Back in the sixties there was an American folk music group, “The New Christy Minstrels.” One of the songs they sang was called, “Today.” I remember the lyrics to the first verse of that song, and even today they take me back to that time in Minneapolis—a time when I was just going out into the world full of hope—and anticipation for a better life for myself. The words that still resonate with me today are from verse one--“Today, while the blossoms still cling to the vine; I’ll taste your strawberries, I’ll drink your sweet wine; a million tomorrows shall all pass away, ‘ere I forget all the joy that is mine today.” At the time, they were meaningless words to some extent, because I hadn’t lived any of those tomorrows. But just as they predicted, they did pass away and now, for the first time, I can feel the subliminal message that was in that verse, way back then, in a way I never felt it before.
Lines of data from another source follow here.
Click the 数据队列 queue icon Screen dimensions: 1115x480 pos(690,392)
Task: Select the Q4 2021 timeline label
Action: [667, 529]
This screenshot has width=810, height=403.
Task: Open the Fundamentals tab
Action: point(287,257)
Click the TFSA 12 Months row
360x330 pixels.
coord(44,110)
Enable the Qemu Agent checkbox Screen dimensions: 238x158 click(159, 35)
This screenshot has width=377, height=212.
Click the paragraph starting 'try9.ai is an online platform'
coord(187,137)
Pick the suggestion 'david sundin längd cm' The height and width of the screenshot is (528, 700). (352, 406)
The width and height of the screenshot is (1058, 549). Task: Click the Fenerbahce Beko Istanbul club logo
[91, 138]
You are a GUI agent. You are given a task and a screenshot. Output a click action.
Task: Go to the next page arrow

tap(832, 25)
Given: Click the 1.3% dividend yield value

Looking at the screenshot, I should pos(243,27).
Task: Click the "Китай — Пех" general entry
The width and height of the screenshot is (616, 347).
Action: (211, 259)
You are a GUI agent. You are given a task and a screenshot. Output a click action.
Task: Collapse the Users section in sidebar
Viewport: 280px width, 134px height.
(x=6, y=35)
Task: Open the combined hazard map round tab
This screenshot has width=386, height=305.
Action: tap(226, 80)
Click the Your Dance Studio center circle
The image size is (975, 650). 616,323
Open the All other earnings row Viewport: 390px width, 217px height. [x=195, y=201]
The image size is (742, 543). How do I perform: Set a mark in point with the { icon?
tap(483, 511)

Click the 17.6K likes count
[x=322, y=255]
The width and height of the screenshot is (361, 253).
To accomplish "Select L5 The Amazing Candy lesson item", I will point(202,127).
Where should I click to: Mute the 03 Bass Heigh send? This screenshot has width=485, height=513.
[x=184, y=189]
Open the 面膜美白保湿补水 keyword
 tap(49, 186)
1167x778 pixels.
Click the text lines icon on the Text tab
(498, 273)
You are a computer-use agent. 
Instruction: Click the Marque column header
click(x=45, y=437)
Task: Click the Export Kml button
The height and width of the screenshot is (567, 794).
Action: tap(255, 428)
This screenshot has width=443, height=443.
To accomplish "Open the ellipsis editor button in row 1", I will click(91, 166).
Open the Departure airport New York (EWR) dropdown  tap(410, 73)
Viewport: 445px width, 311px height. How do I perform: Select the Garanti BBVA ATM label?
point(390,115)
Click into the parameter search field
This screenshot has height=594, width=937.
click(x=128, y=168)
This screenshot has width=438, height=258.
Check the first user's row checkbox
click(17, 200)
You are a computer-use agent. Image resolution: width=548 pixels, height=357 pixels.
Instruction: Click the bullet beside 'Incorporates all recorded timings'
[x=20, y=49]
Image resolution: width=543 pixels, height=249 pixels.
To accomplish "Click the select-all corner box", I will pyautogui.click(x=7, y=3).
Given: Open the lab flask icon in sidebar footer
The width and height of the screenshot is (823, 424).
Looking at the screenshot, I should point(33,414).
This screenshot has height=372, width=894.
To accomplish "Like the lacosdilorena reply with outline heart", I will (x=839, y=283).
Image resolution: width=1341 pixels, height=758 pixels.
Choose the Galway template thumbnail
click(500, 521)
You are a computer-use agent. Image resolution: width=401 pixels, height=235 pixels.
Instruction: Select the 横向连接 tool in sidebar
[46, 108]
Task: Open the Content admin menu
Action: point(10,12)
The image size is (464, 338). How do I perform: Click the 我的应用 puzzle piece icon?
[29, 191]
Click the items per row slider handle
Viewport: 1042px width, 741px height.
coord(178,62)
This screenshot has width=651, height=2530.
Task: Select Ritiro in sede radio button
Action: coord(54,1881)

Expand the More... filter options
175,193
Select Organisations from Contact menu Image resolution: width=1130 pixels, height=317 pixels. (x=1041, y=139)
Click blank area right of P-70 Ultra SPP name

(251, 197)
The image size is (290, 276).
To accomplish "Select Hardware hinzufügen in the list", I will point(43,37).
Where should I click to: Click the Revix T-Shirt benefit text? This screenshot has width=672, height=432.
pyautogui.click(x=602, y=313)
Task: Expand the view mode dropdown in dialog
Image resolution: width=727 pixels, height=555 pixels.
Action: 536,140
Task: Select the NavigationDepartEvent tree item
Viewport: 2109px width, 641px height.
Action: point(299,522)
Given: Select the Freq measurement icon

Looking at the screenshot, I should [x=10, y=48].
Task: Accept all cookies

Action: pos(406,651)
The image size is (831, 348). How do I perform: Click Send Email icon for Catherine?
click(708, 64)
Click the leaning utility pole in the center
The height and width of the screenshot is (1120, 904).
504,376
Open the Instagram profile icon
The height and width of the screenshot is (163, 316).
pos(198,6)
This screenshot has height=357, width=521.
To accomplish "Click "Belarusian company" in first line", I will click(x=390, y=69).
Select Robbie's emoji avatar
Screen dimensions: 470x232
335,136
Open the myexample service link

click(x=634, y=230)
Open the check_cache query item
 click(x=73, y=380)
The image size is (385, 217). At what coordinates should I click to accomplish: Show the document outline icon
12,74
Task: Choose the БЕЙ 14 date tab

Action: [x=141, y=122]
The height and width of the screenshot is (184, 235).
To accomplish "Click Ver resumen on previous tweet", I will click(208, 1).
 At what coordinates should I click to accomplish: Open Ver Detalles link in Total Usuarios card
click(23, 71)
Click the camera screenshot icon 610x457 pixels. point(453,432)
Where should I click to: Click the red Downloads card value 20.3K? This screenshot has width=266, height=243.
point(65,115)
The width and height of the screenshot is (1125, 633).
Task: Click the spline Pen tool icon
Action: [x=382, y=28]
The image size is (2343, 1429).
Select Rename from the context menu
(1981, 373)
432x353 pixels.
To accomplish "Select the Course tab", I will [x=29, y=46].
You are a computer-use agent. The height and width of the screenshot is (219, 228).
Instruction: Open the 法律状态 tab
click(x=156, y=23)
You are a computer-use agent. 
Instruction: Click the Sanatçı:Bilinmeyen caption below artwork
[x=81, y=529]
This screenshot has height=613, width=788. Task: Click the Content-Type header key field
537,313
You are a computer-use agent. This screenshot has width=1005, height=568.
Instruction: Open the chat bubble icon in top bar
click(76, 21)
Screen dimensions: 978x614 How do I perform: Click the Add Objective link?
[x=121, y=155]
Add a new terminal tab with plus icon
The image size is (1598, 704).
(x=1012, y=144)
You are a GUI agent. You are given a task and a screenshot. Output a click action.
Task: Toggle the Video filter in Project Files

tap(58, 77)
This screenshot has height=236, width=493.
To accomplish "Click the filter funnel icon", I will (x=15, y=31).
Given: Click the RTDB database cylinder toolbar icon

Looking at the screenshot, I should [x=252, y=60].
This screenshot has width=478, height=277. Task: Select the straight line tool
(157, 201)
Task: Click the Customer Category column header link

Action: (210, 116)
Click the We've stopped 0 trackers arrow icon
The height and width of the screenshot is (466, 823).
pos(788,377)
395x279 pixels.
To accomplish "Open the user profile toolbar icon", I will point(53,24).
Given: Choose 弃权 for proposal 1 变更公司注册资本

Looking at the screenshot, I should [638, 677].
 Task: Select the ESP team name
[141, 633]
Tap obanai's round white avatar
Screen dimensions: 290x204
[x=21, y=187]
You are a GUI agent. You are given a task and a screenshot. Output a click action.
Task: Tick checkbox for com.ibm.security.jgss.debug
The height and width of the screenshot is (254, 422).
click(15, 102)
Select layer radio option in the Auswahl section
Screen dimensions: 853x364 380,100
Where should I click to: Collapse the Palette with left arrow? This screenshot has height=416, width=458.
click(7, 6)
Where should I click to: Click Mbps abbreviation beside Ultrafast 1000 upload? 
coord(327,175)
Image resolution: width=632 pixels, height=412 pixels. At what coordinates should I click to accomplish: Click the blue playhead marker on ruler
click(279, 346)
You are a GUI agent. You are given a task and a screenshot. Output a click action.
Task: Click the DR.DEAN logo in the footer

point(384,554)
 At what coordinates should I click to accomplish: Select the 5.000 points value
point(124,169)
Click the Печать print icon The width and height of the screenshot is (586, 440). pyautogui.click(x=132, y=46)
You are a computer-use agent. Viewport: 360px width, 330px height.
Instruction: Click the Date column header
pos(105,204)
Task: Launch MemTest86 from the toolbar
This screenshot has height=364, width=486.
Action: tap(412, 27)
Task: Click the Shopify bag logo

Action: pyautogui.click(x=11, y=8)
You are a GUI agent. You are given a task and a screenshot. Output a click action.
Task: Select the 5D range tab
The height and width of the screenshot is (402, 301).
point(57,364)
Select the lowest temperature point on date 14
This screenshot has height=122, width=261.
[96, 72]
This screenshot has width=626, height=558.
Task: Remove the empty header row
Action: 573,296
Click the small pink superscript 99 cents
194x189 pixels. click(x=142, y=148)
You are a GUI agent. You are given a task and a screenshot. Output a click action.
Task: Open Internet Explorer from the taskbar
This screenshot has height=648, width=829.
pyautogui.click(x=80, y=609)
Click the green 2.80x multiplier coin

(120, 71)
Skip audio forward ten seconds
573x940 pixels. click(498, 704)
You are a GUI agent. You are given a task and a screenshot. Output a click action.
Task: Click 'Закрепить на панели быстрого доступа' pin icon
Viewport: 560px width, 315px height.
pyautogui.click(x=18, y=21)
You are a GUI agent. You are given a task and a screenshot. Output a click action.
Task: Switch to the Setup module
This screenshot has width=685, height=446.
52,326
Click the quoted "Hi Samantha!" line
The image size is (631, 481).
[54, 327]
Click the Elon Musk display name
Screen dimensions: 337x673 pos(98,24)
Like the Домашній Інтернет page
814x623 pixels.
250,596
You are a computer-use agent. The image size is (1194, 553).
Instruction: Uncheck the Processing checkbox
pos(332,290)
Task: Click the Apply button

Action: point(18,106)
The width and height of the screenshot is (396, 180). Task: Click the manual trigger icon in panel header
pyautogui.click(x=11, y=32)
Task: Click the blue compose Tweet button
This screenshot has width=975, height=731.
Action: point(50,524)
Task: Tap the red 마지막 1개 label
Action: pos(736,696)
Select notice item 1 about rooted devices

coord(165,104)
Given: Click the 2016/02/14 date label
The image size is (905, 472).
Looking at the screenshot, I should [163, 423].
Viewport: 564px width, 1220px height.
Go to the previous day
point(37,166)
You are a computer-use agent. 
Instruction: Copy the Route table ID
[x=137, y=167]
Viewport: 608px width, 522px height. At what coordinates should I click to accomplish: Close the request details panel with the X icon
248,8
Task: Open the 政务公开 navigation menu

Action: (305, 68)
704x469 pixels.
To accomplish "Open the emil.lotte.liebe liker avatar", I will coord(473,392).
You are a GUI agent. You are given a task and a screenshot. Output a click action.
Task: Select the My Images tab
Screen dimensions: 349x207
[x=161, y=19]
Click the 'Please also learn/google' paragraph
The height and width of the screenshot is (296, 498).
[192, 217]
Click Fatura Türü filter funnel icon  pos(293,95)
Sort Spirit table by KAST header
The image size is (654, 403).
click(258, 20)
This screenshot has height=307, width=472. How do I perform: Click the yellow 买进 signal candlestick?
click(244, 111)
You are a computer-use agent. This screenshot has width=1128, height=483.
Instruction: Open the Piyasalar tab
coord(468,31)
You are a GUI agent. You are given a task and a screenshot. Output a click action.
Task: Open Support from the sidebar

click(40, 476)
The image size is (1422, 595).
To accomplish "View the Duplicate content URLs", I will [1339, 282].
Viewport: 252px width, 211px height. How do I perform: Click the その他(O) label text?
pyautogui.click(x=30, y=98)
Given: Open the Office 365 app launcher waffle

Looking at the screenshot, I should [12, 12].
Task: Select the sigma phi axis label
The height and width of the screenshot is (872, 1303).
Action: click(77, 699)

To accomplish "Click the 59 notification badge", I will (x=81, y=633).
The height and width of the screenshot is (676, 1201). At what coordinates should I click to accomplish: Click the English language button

There was so much joy in my world back then. I was newly married, and so in love with her and the world. Responsibilities were still few and far between. I had not yet let the world’s problems, or my own problems, press down on me like they do now. In fact, it was like I had stopped the world and gotten off for a while—content to take each day as it came and live the joy that was mine that day. But time marches on, and at some point I got back on the world, and reluctant or not, fell into step. Then with time came babies and homes, jobs and responsibilities, things no one can accurately describe for you. But for the most part life was good, and the happiness that was mine back then continued in a slightly different form, for now that happiness I craved was tinged with accomplishments and pride.

There comes a time in your life when it’s just not your life anymore, but a life you made with someone else, and the children you made. With that comes a new day of parenting and mentoring, and for the first time in your life you fall back to the generations before you to see how that was done because, after all, they raised you and did all right and those kids didn’t come with directions. You get in a never-ending rut of getting up and getting through each day; solving problems and trying to adjust to what’s in and out in life’s journey. Then slowly, the offspring fall out of the nest and test their wings. Whoever coined the phrase “mixed emotions” must have been in this part of life because you want so badly for them to succeed, but you’re still hanging on. You know that their tomorrows are now slip sliding away, too, and they are on a new course you don’t know, and you’re not driving anymore.

So now you enter into the golden years. It’s a new experience that comes without directions or mentors who have since passed on. You’re back to The New Christy Minstrels and “Today,” verse two. “I can’t be contented with yesterday’s glory, I can’t live on promises winter to spring. Today is my moment and now is my glory, I’ll laugh and I’ll cry and I’ll sleep.”